(Your task): Do not copy the pictures. Write out the lines from the start of the entries through the line containing "El verano suizo".

===== Data supplied

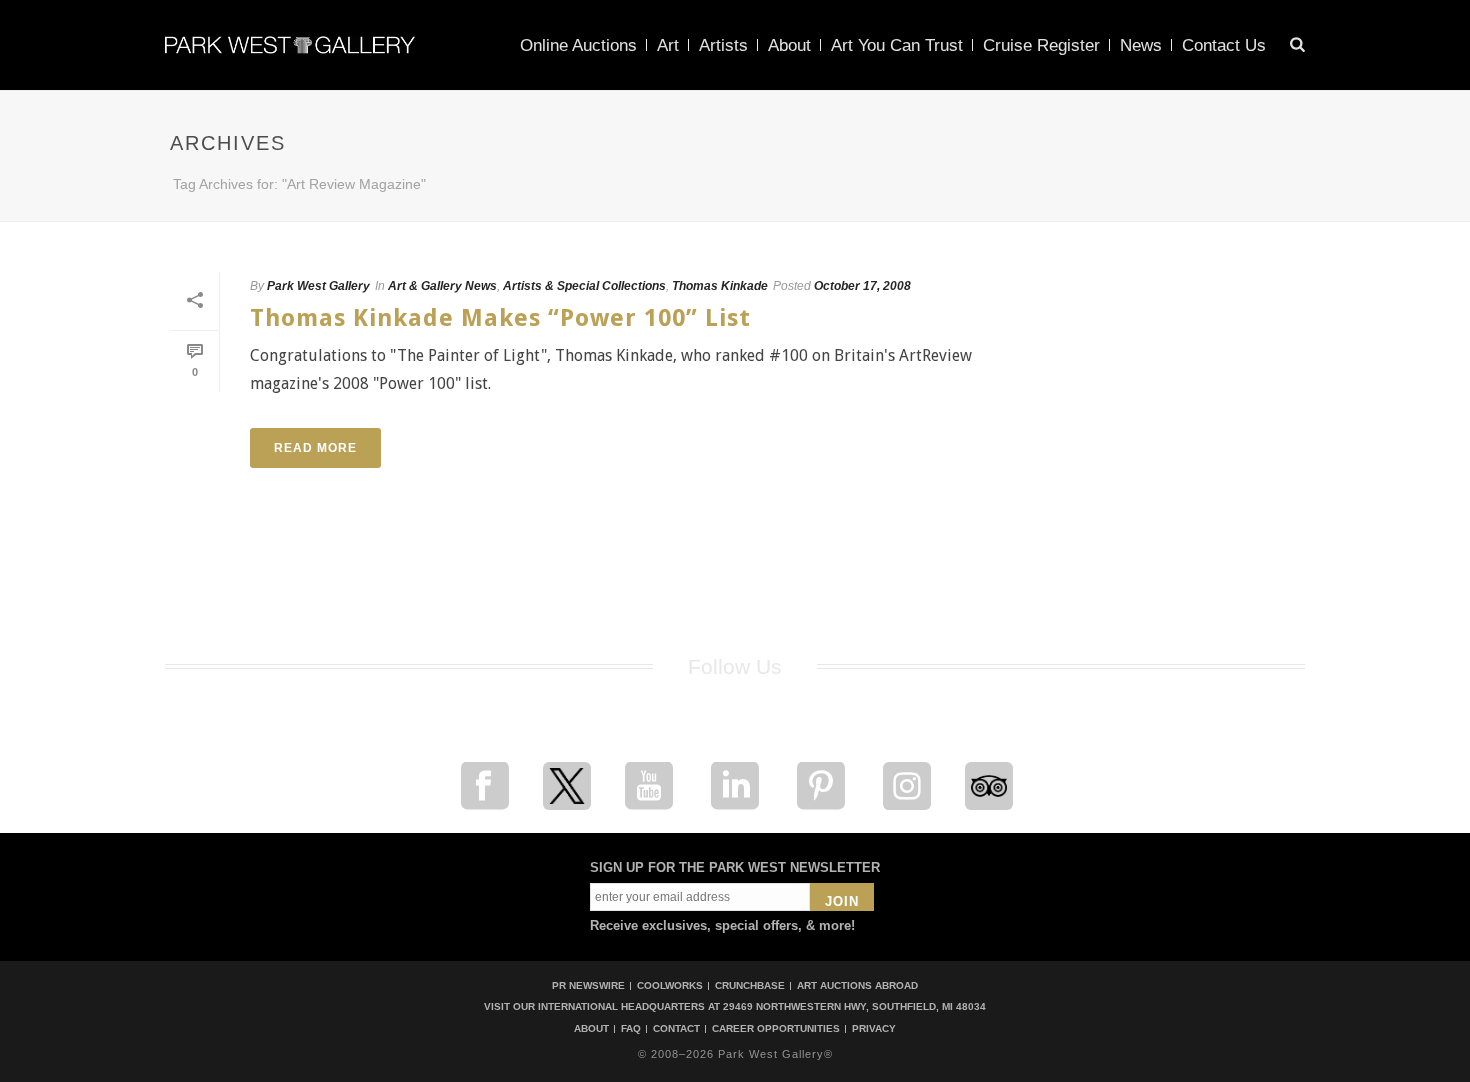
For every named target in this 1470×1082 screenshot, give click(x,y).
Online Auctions (578, 45)
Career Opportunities (776, 1029)
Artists (723, 45)
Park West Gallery (318, 286)
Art (668, 45)
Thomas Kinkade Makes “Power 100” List (500, 318)
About (789, 45)
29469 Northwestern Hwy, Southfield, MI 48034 (854, 1006)
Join (842, 901)
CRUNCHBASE (750, 985)
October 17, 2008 (862, 286)
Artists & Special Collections (584, 286)
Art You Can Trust (897, 45)
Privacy (874, 1029)
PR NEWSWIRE (588, 985)
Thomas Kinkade (720, 286)
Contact (676, 1029)
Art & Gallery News (442, 286)
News (1141, 45)
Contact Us (1224, 45)
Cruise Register (1041, 45)
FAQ (631, 1029)
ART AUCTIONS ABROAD (857, 985)
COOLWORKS (670, 985)
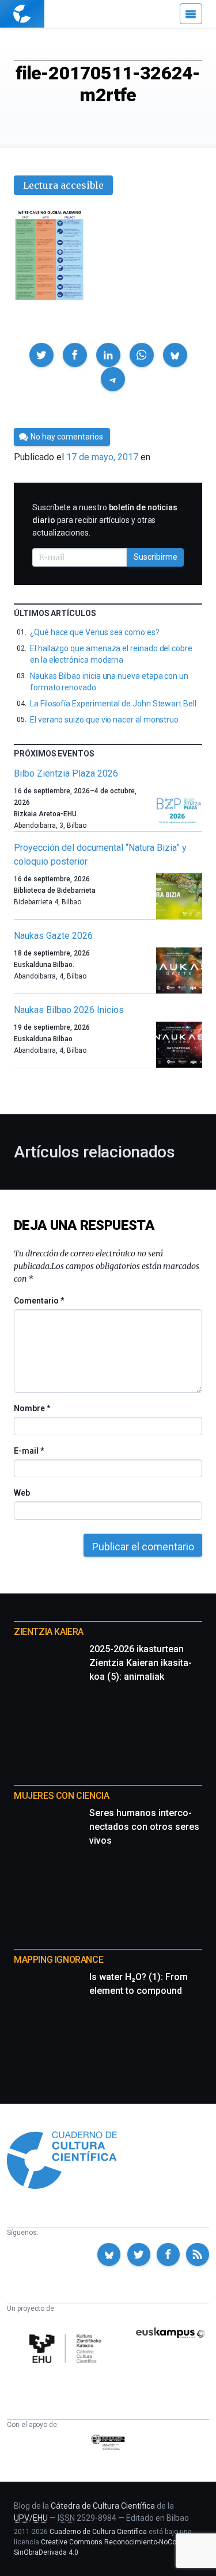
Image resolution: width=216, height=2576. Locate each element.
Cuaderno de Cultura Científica (98, 2532)
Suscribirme (155, 556)
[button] (41, 355)
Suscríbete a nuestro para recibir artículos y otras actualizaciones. (104, 520)
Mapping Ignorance (58, 1959)
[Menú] (191, 13)
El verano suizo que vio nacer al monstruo (104, 719)
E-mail (28, 1450)
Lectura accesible (63, 185)
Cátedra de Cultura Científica (103, 2505)
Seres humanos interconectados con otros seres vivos (144, 1826)
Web (22, 1492)
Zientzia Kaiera (49, 1631)
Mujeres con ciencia (61, 1795)
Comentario (39, 1300)
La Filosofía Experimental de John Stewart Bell (113, 703)
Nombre (32, 1408)
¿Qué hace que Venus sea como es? (95, 632)
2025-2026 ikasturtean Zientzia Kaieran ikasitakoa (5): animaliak (140, 1663)
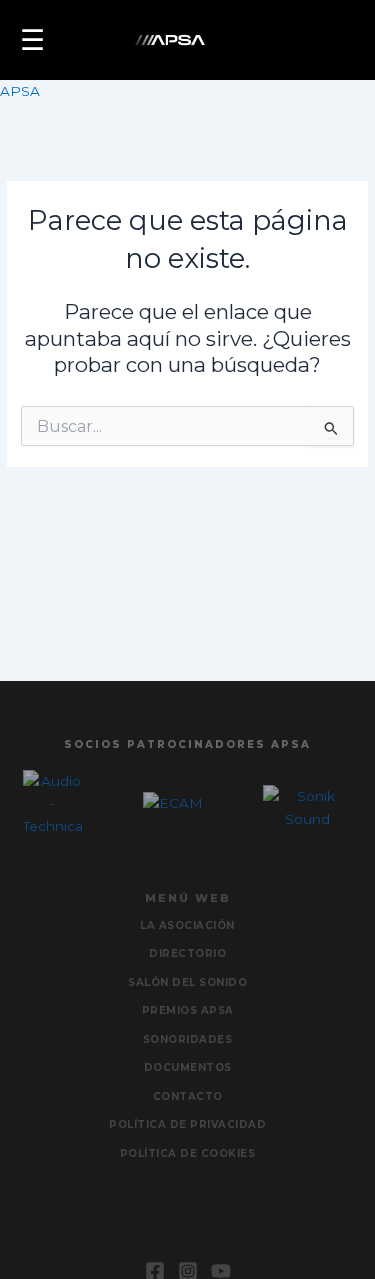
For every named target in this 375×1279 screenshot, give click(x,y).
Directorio (187, 953)
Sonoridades (188, 1039)
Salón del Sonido (187, 982)
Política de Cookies (188, 1153)
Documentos (188, 1067)
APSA (20, 91)
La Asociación (187, 925)
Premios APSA (188, 1010)
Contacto (188, 1096)
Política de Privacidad (187, 1124)
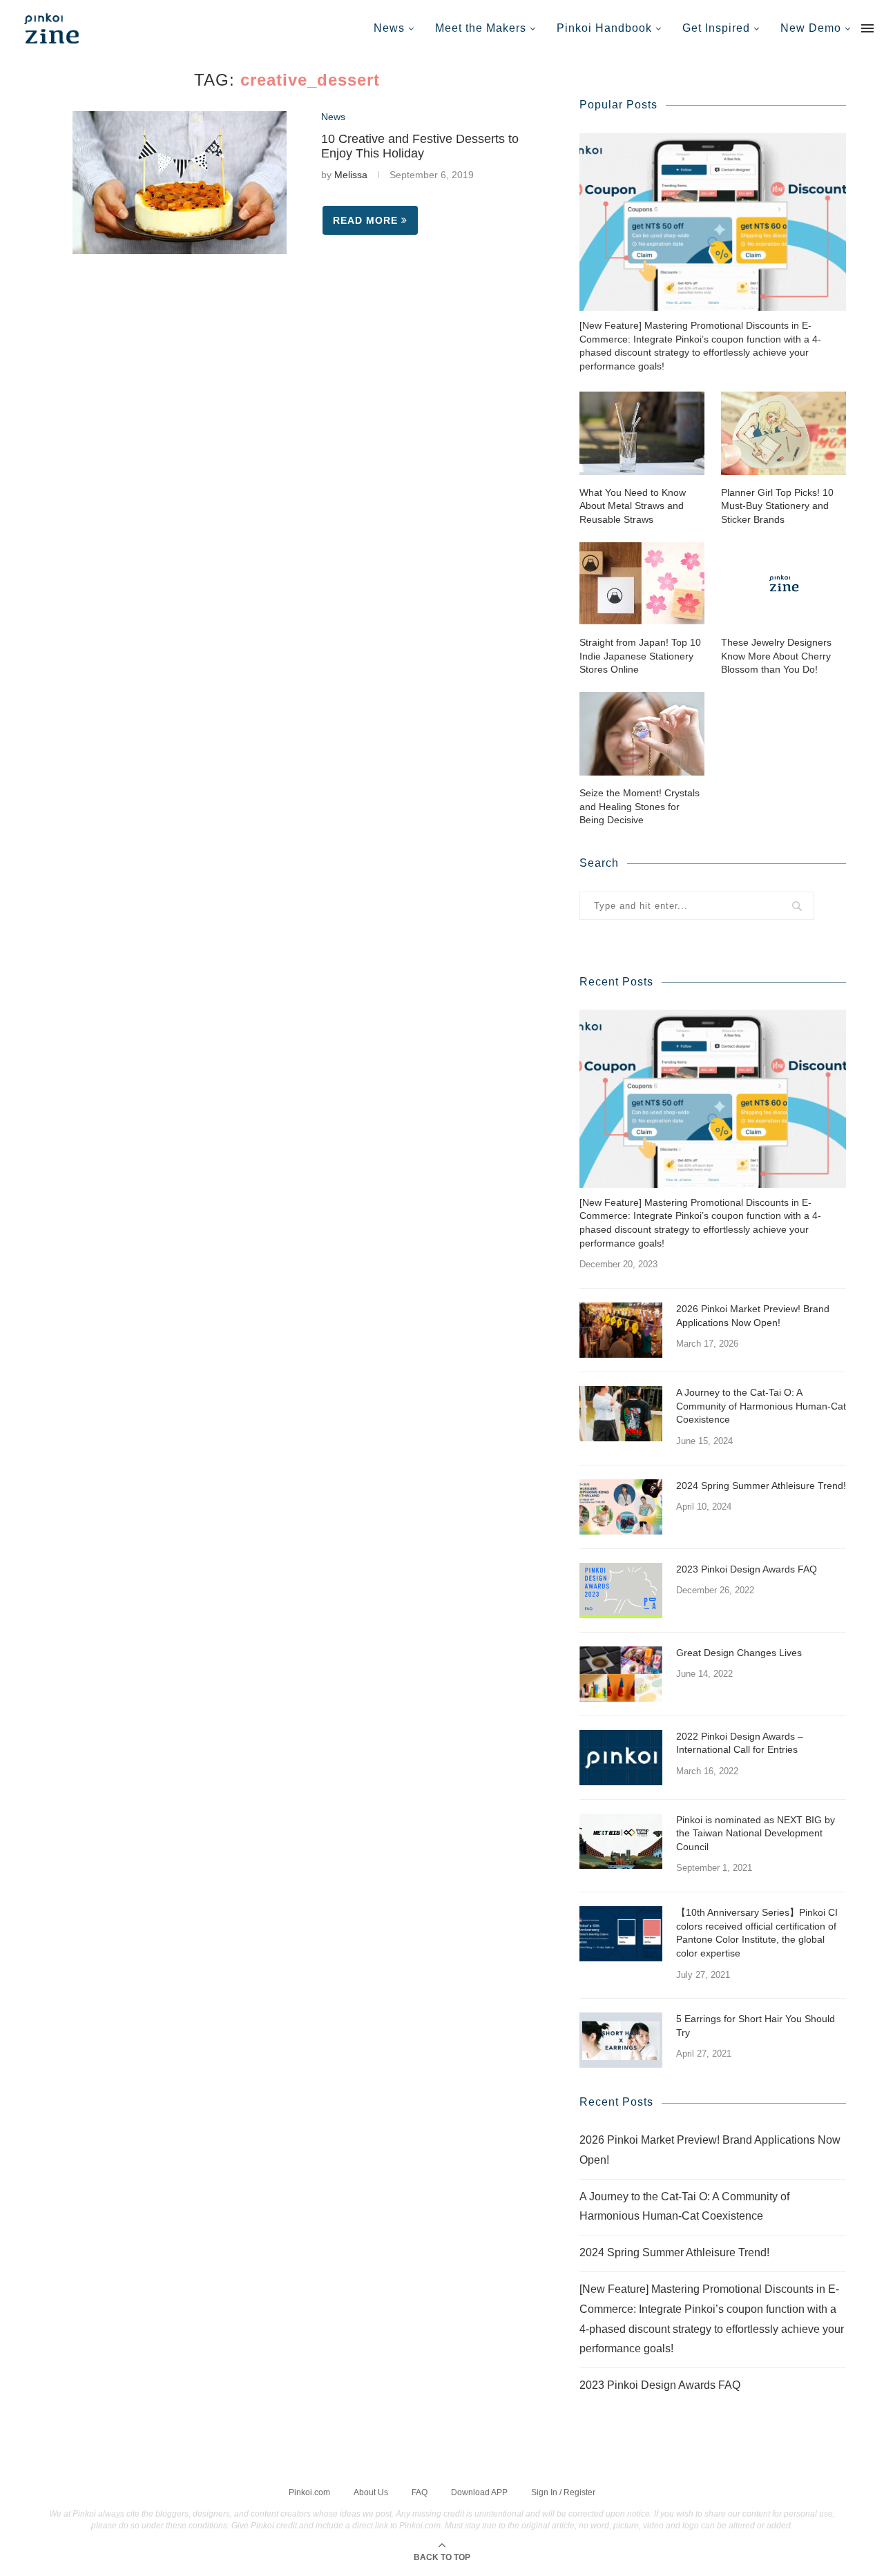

==========

(Solution to the problem):
For every named target in this 1470×1082 screenshot, give click(x,y).
Online Auctions (578, 45)
Career Opportunities (776, 1029)
Artists (723, 45)
Park West Gallery (318, 286)
Art (668, 45)
Thomas Kinkade Makes “Power 100” List (500, 318)
About (789, 45)
29469 Northwestern Hwy, Southfield, MI 48034 (854, 1006)
Join (842, 901)
CRUNCHBASE (750, 985)
October 17, 2008 (862, 286)
Artists & Special Collections (584, 286)
Art You Can Trust (897, 45)
Privacy (874, 1029)
PR NEWSWIRE (588, 985)
Thomas Kinkade (720, 286)
Contact (676, 1029)
Art & Gallery News (442, 286)
News (1141, 45)
Contact Us (1224, 45)
Cruise Register (1041, 45)
FAQ (631, 1029)
ART AUCTIONS ABROAD (857, 985)
COOLWORKS (670, 985)
Image resolution: width=216, height=2576. Locate each element.
Cuaderno de Cultura Científica (98, 2532)
Suscribirme (155, 556)
[button] (41, 355)
Suscríbete a nuestro para recibir artículos y otras actualizaciones. (104, 520)
Mapping Ignorance (58, 1959)
[Menú] (191, 13)
El verano suizo que vio nacer al monstruo (104, 719)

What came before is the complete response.